# THE TASK
The records that follow are to be reproduced exactly. Any pictures in them are left out.

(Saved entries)
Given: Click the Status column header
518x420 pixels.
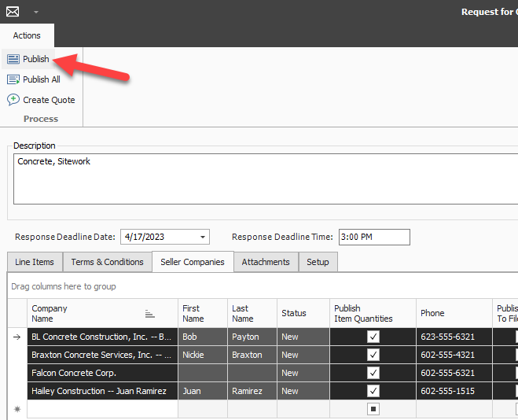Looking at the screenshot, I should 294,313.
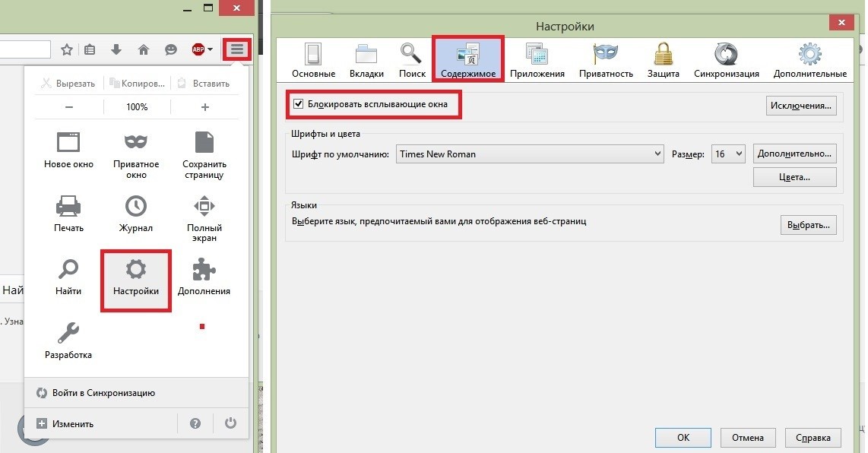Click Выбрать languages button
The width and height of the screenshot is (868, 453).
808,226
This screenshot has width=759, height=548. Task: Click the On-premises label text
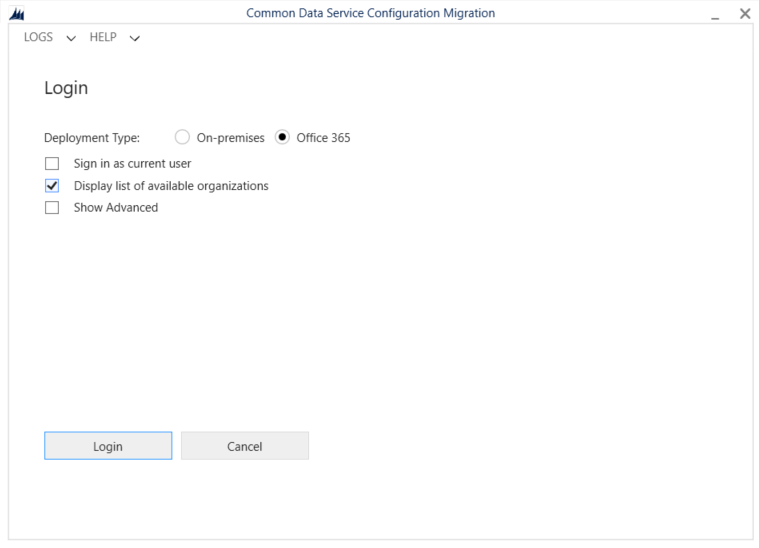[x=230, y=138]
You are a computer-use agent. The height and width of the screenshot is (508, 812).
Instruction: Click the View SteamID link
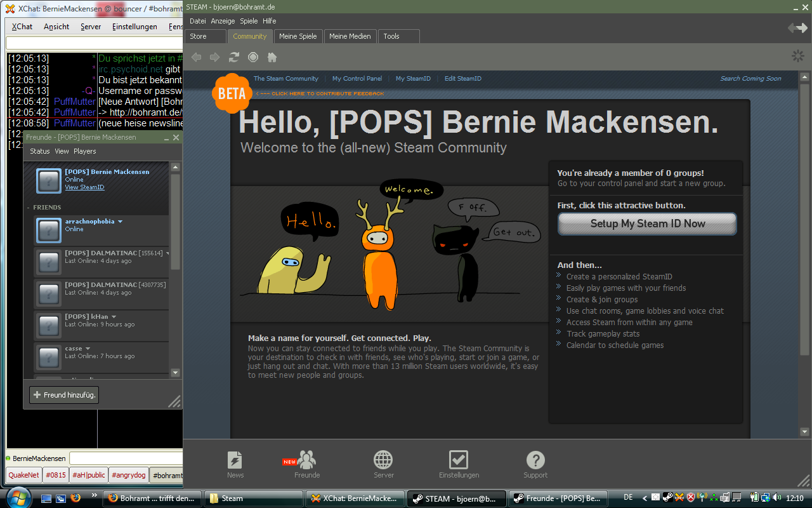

# ANSWER TO THIS PROBLEM
Given: Click the Status column header
518x420 pixels.
Looking at the screenshot, I should 294,313.
Click Выбрать languages button
The width and height of the screenshot is (868, 453).
808,226
This screenshot has width=759, height=548. Task: Click the On-premises label text
[x=230, y=138]
You are a computer-use agent. The height and width of the screenshot is (508, 812).
Instruction: Click the View SteamID link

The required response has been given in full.